What needs to be done:
Write the entries below out again exactly, but skip the pictures.

[Stored items from a collection]
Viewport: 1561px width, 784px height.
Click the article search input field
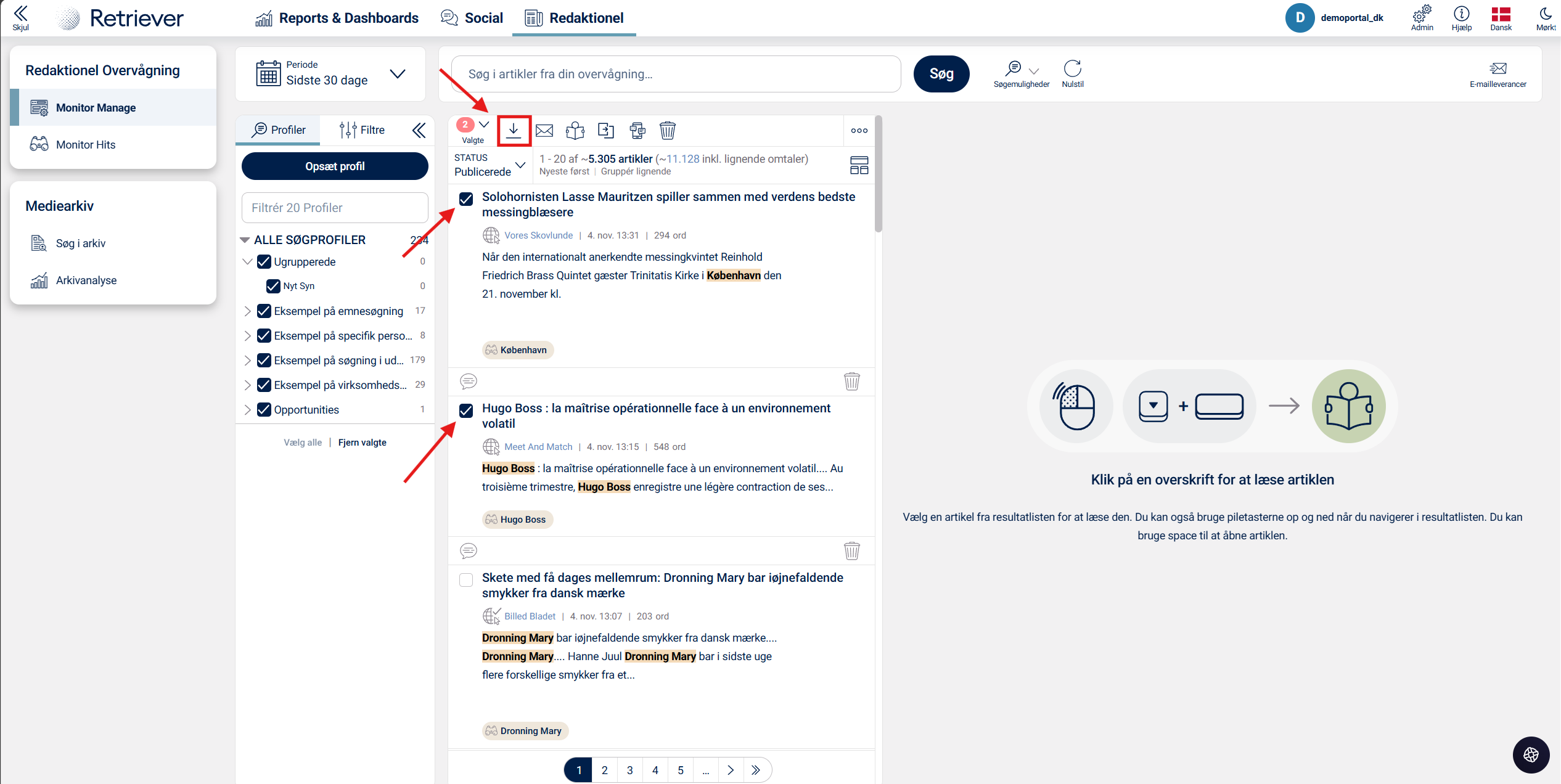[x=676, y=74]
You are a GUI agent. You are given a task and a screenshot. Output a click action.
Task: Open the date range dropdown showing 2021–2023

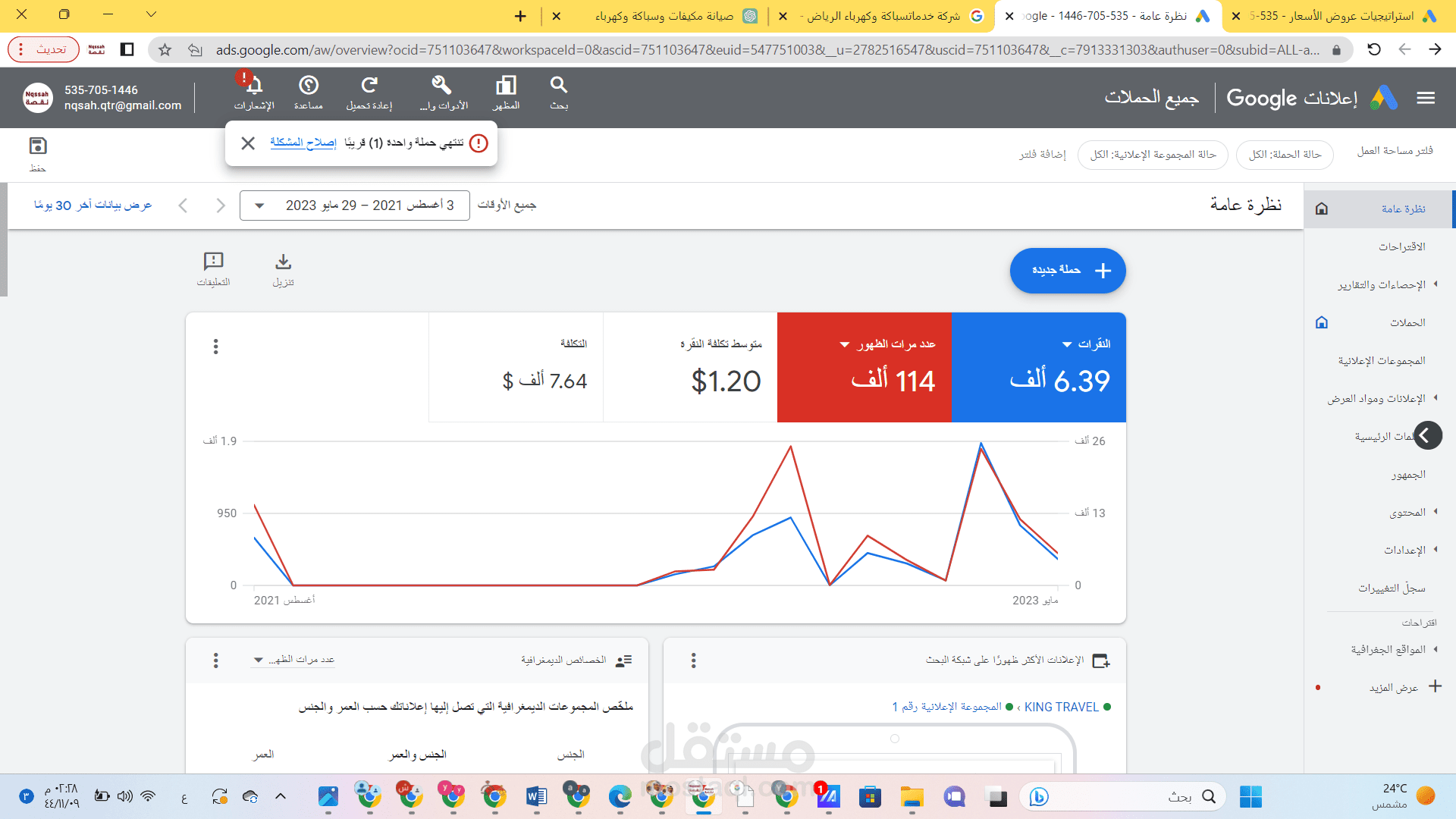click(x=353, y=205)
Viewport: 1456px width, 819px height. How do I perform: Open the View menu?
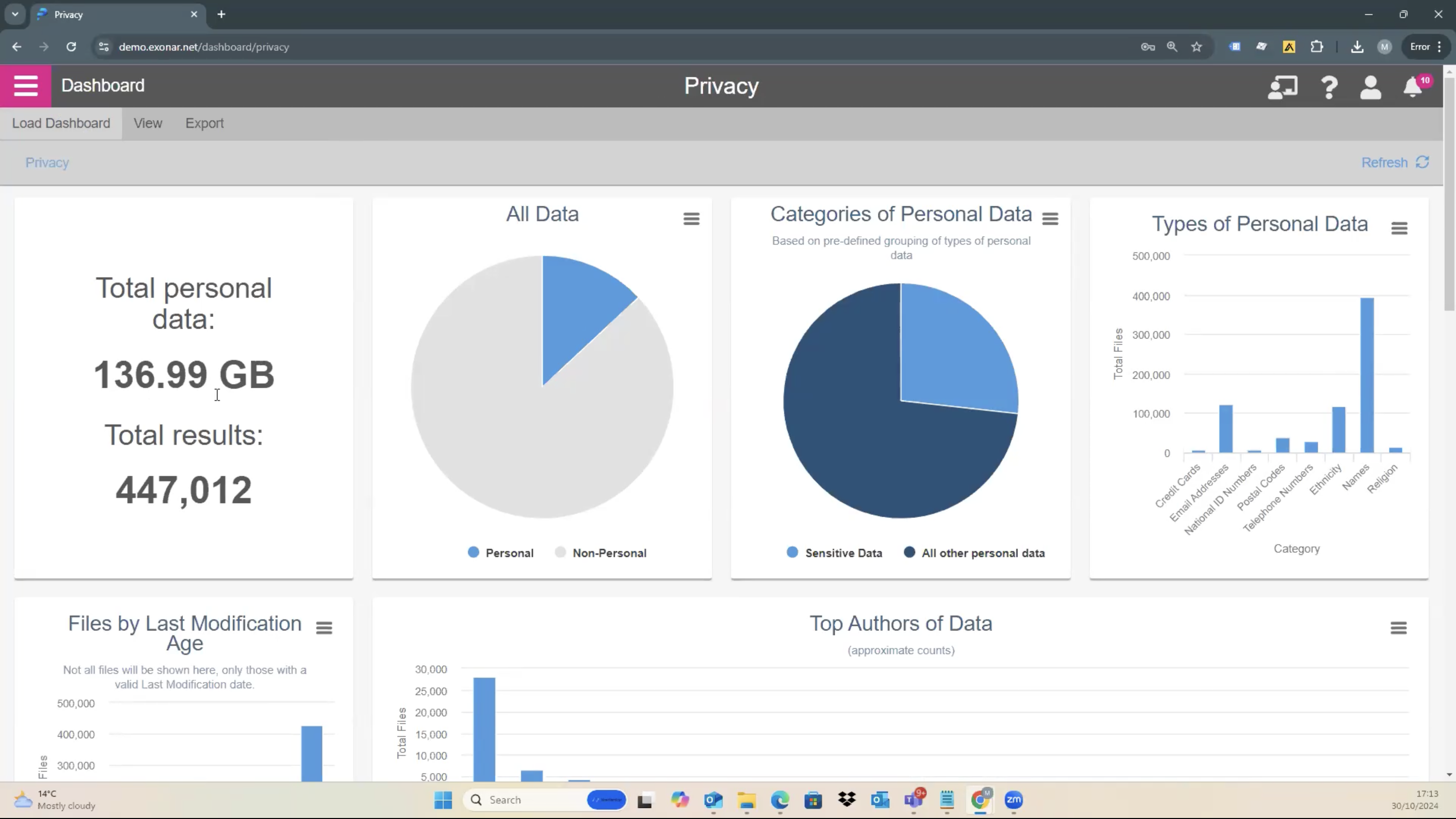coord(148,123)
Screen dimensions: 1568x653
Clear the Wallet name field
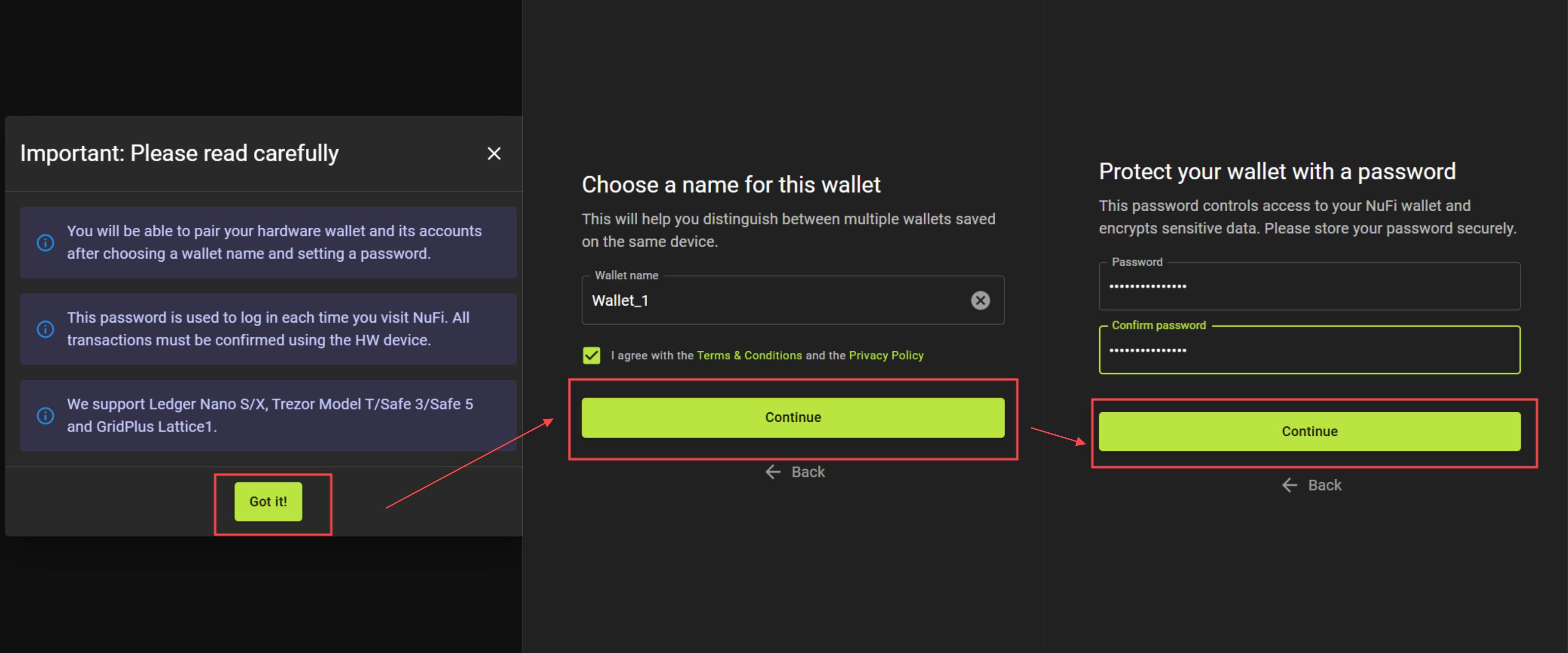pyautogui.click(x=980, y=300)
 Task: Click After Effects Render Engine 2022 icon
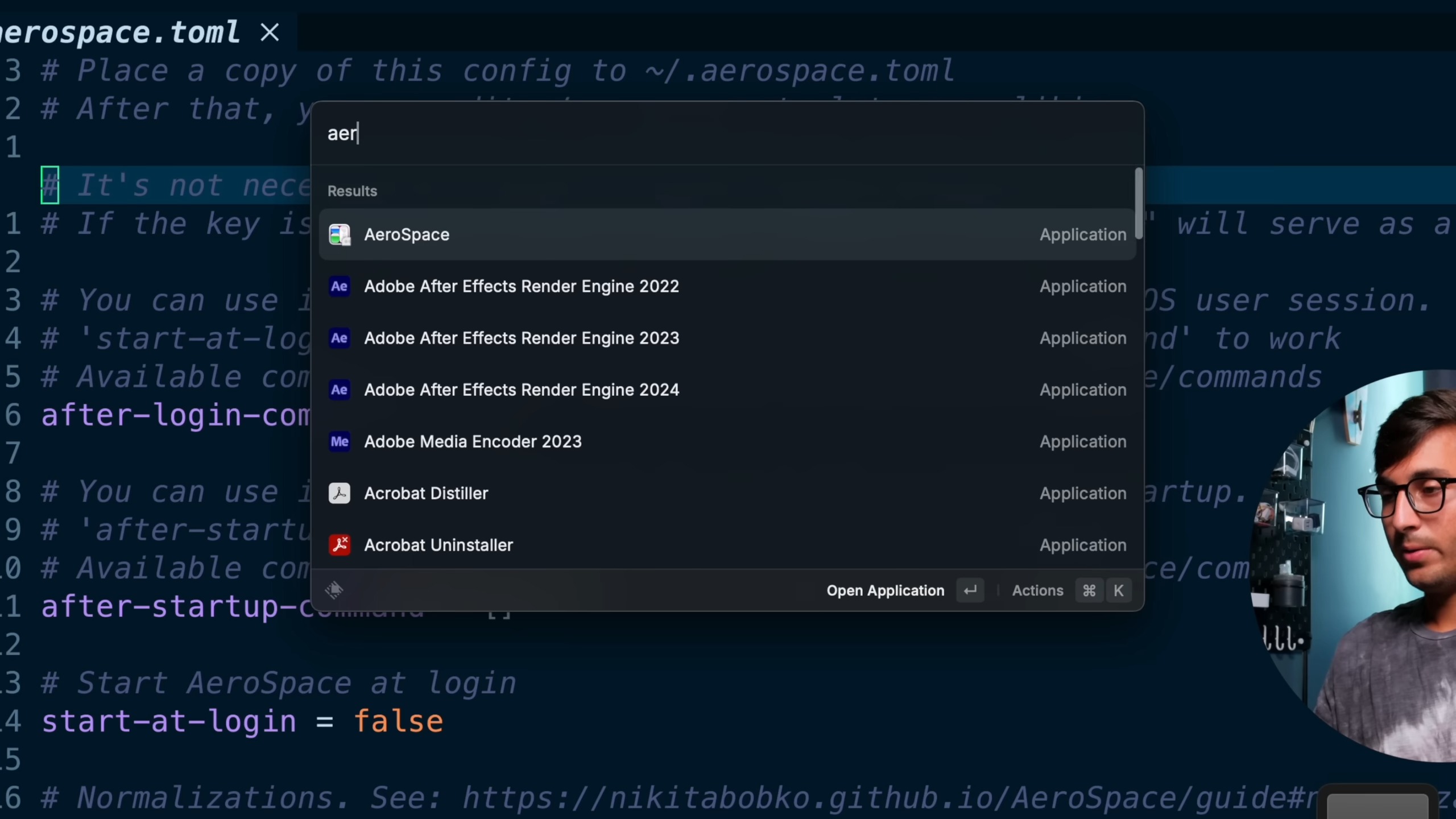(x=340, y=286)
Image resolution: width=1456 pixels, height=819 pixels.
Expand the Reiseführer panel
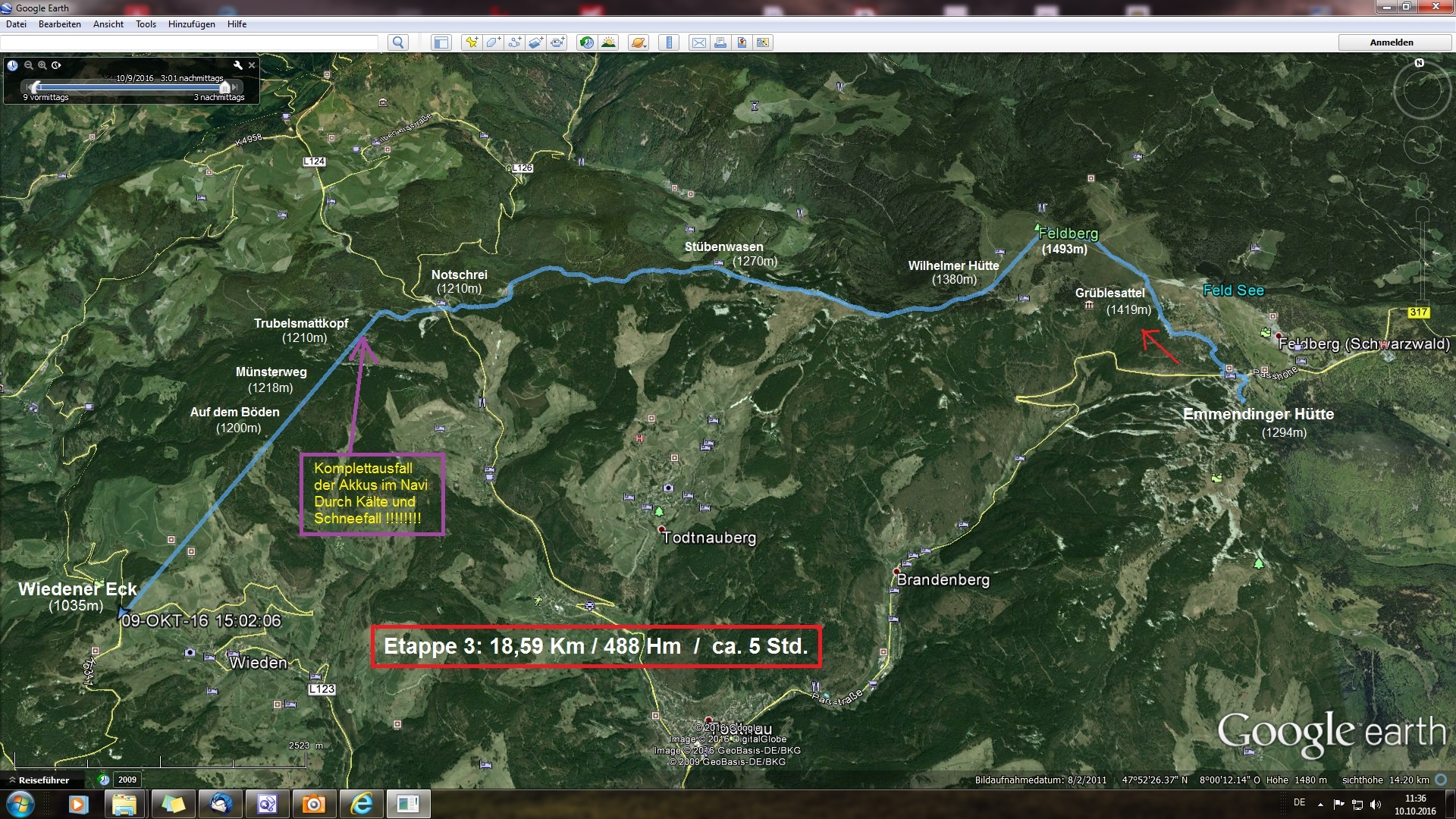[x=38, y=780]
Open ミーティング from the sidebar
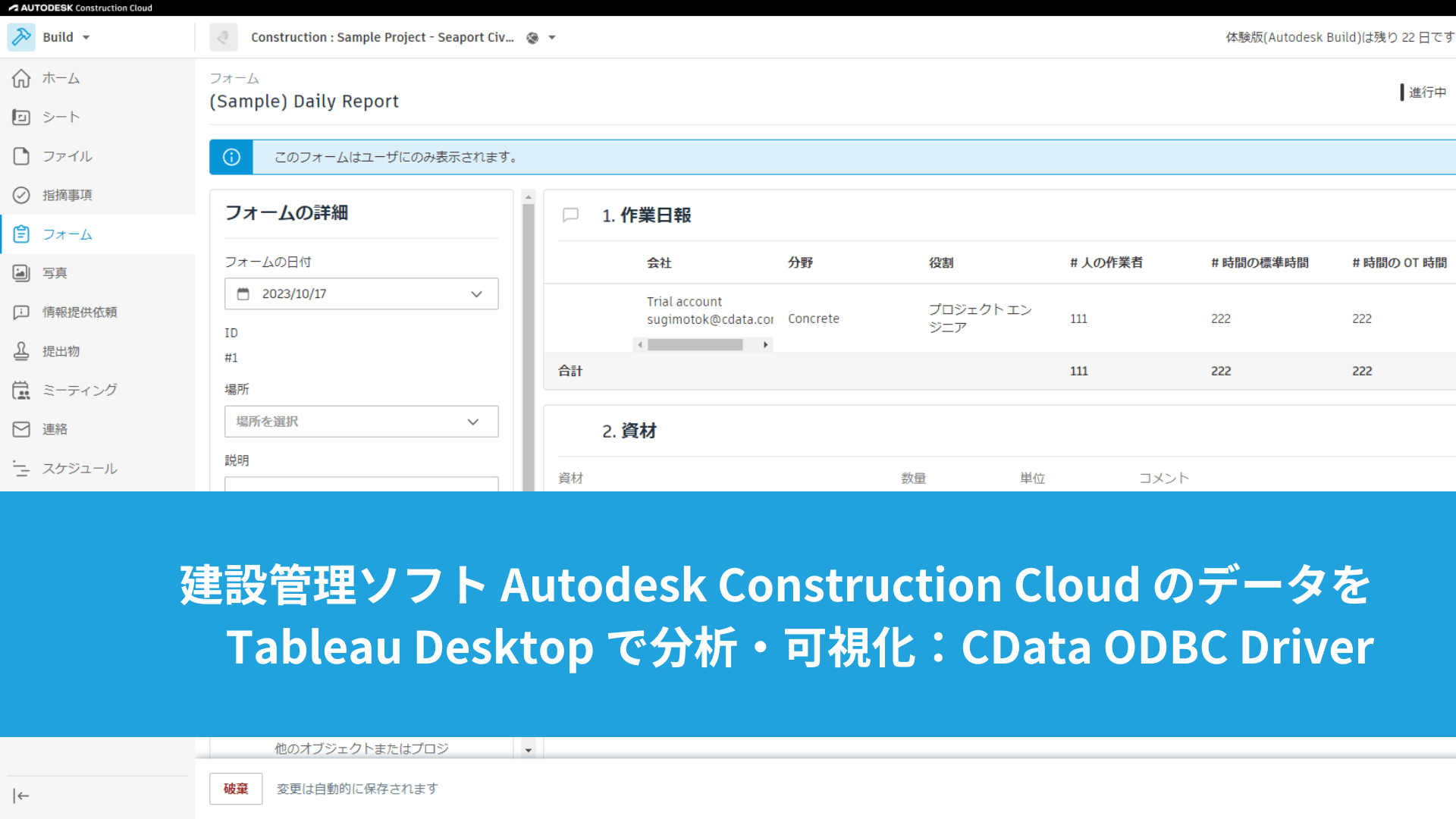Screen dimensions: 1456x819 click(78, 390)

Response to this task:
Viewport: 1561px width, 784px height.
Click the article search input field
[x=676, y=74]
You are a GUI agent. You are given a task and a screenshot. Output a click action.
Task: Open the date range dropdown showing 2021–2023

click(x=353, y=205)
Viewport: 1456px width, 819px height. How do I perform: Open the View menu?
coord(148,123)
Screen dimensions: 1568x653
Clear the Wallet name field
pyautogui.click(x=980, y=300)
 Task: Click After Effects Render Engine 2022 icon
(x=340, y=286)
Image resolution: width=1456 pixels, height=819 pixels.
Expand the Reiseführer panel
[x=38, y=780]
Open ミーティング from the sidebar
Screen dimensions: 1456x819 click(78, 390)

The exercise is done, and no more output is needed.